* Estratto del documento:
La conferenza stampa del 9 luglio nella Casa internazionale delle donne, indetta dall’omonima Aps, ha fatto il punto sulla trattativa con il Comune in merito al rinnovo della gestione e al Bando “Estate Romana 2019”.

Due temi esemplari per capire quale sia il vero sentire, l’intendimento, la decisione della Sindaca Virginia Raggi che, negli ultimi mesi di una lunga trattativa, fortemente richiesta e sostenuta dalla Casa, alterna parole rassicuranti a un silenzio formale, mentre dai suoi Dipartimenti arrivano atti altrettanto contradditori e pericolosi. Situazione ben descritta nel Comunicato Stampa e ribadita nell’affollata sala Simonetta Tosi.

* Materiale fornito:
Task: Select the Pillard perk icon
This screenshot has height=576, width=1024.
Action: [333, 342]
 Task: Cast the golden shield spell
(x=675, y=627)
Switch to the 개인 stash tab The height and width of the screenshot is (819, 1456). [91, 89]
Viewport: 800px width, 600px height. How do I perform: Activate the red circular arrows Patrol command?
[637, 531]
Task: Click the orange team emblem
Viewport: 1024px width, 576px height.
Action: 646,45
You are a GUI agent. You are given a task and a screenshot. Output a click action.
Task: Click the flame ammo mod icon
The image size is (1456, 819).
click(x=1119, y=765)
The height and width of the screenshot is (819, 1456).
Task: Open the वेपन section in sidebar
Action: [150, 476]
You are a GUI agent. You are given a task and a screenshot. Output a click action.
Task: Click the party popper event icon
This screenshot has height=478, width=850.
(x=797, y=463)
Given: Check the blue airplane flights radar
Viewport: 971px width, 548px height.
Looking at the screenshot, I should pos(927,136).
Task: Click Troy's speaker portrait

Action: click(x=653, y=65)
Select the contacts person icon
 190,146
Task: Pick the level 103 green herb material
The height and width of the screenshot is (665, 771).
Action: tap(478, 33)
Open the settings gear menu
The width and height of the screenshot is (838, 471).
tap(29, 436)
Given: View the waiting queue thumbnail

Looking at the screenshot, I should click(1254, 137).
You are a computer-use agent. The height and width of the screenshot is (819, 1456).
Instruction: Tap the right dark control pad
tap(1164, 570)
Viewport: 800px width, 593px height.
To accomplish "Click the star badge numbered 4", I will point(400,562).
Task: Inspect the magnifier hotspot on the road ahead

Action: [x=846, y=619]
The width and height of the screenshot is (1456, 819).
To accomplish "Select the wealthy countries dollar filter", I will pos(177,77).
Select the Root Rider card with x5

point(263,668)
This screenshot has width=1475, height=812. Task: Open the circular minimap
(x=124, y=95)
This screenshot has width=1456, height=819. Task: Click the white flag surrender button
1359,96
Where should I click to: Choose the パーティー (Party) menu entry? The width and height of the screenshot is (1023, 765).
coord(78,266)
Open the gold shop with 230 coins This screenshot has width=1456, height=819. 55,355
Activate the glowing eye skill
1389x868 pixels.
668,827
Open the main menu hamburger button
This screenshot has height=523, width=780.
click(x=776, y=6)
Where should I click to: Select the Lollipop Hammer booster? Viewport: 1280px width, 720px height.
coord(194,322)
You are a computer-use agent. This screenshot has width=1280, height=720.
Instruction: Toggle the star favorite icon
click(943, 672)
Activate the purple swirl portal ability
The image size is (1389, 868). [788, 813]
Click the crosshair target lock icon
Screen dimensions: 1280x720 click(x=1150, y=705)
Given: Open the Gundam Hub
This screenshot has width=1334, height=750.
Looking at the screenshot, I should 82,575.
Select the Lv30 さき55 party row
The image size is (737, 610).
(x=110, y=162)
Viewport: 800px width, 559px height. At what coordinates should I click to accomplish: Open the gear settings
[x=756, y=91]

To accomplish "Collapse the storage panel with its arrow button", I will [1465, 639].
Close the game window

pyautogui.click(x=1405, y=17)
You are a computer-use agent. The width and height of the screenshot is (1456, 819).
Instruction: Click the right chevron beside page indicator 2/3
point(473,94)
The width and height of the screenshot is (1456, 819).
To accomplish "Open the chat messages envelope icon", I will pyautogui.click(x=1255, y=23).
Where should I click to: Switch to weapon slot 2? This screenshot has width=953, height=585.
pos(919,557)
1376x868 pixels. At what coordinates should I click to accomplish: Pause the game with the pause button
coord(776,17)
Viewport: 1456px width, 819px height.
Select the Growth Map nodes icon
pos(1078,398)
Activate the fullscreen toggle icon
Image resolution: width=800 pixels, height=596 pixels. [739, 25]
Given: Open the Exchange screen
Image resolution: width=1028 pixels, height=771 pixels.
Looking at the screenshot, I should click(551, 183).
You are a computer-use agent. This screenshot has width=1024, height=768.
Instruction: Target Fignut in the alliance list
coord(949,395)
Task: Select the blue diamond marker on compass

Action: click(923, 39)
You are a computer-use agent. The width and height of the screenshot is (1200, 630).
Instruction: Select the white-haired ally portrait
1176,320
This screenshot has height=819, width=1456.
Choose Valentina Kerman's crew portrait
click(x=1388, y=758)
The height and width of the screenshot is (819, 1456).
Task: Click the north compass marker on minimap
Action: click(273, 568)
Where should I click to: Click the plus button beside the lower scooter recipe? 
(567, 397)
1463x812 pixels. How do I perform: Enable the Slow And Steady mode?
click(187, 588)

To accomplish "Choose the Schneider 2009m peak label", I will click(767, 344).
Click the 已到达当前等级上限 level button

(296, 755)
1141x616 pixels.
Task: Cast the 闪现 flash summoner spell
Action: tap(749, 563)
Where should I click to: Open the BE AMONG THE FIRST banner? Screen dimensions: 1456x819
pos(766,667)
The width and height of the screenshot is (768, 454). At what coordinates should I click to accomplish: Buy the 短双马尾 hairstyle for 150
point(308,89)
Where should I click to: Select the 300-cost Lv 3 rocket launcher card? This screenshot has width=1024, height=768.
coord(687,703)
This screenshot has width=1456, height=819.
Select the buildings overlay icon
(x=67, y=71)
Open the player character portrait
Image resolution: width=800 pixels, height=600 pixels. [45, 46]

* Consegne:
A - Secondo il testo sulla Casa internazionale delle donne, su quale bando ha fatto il punto la conferenza stampa del 9 luglio?
B - Per favore, trascrivi identiche le righe dei record dalla riga che contiene "Where should I click to: Select the 300-cost" fino alla fine dei record, estremi inclusi.

* Risposte alle consegne:
A - Sul Bando "Estate Romana 2019".

B -
Where should I click to: Select the 300-cost Lv 3 rocket launcher card? This screenshot has width=1024, height=768.
coord(687,703)
This screenshot has width=1456, height=819.
Select the buildings overlay icon
(x=67, y=71)
Open the player character portrait
Image resolution: width=800 pixels, height=600 pixels. [45, 46]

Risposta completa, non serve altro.